Nenhum contundido e o prêmio dos jogadores será
de Cr$ 500 mil, para cada.
Atuações:
GILMAR - A rigor, apenas uma defesa. No mais, muita
tranqüilidade e eficiência na reposição
de bolas. Bom
MÁRCIO - Bom na defesa e nas triangulações
com Marinho. Bom
JAIR - Como seu companheiro, precisou jogar muito pouco.
Razoável
CARDOSO - Sem muito trabalho com Beijoca, poderia ter
ido mais à frente. Razoável
BABY - Cuidou mais de marcar o perigoso Osni e sofreu
um bocado. Razoável
DELACI - Jogou como um típico cabeça-de-área.

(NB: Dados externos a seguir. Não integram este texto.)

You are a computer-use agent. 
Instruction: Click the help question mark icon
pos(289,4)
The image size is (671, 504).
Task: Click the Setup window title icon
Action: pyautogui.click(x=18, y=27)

Discreto, mas eficiente na marcação. Bom
LULINHA - Mostrou disposição e habilidade
o tempo todo. Ótimo
PINGO - Armou diversas jogadas de perigo, mas falhou
muito nas conclusões. Bom
MARINHO - Só o belo gol que marcou merecia boa
cotação. Mas o ponta, que jogou de centroavante
no segundo tempo, mostrou por que é considerado
um dos melhores do país. Excelente
NANDO - Confuso, tímido. Fraco. PEDRINHO GAÚCHO
- entrou em seu lugar e deu nova vida ao time. Bom
ADO - Esteve incansável. De seus pés,
surgiu o lance do gol. Ótimo
ARBITRAGEM - O seis cartões amarelos e um vermelho
com que o árbitro Dalmo Bozzano puniu os jogadores
não foram suficientes para controlar a violência,
principalmente por parte do Leônico, que ficou
com cinco dos seis cartões e teve ainda Beijoca
expulso. Mesmo assim, Bozzano acompanhou de perto todos
os lances e anulou corretamente um gol de Marinho, que
recebera um passe de mão de Lulinha.
O GOL - Bangu 1 a 0, gol de marinho, aos 42 minutos
do segundo tempo
Ado faz jogada pela esquerda e é derrubado por
Monteiro. O próprio Ado ajeita a bola e bate
a falta, centrando para a área. Marinho, deslocado
da ponta-direita para o comando do ataque, sobe sem
marcação e escolhe o canto direita de
Ferreira para cabecear certeiro, sem defesa para o goleiro.